The freeze means a further delay for farmers getting migrant staff into New Zealand granted under the exemption for 200 foreign dairy workers announced earlier this year. The industry estimates it is short of at least 2000 staff.

Mackle says it was unlikely these staff would be now cleared of MIQ before the new year. Any people who are brought in to work in the dairy industry will now be targeted for next season.

“This pause, this further delay is going to push that out even further,” Mackle said.

“We have been pleading with the Government that if they are going to do an exemption, then tag MIQ beds to it, so once your visa is approved your bed is ready.”

Currently, these workers had to book a bed themselves through the online system.

“We are already aware there is limited MIQ space until December and the pause will make that delay even bigger given we’re working through visa applications, we’re working with the Government and the entire process needs to be improved, simplified and made more practical,” he said.

Mackle says tagging those MIQ spaces to an approved visa was an easy, practical change the Government could make, not just for the dairy industry, but for other sectors also facing staffing shortages.

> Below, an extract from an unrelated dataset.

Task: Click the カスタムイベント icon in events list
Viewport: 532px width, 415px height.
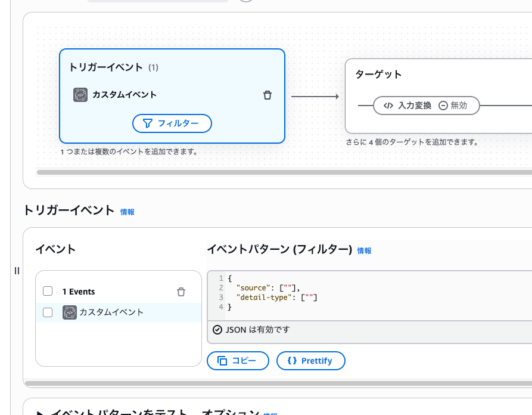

“If we are going to be in this situation for some time to come, we have got to get this process more streamlined,” he said.

“It’s very frustrating out there for everyone.”

He recalled an email from a short-staffed Southland sharemilker that “brought tears to my eyes” because the farmer did not know how he was going to make it through the rest of the season.

The focus, he says, had to be on how to get the immigration system working better in time for next season while at the same time, retaining existing staff and stopping them shifting to other countries because of the promise of residency for their families.

“Migrant workers have told me of their own friends and family who have left for Canada and have continued to go to Australia,” he said.

“If we don’t get this sorted, we’re in trouble, we’ll lose a lot of people to Australia and Canada.”

The promise of residency was a huge attraction because it provided security for their families.

It was tough for the dairy industry to compete with that, he says – but what the Government had to get right was the immigration settings.

“The whole system needs to be looked at. It’s not just one thing, it’s a bunch of things we have to get right and I think the stakes have gone up,” he said.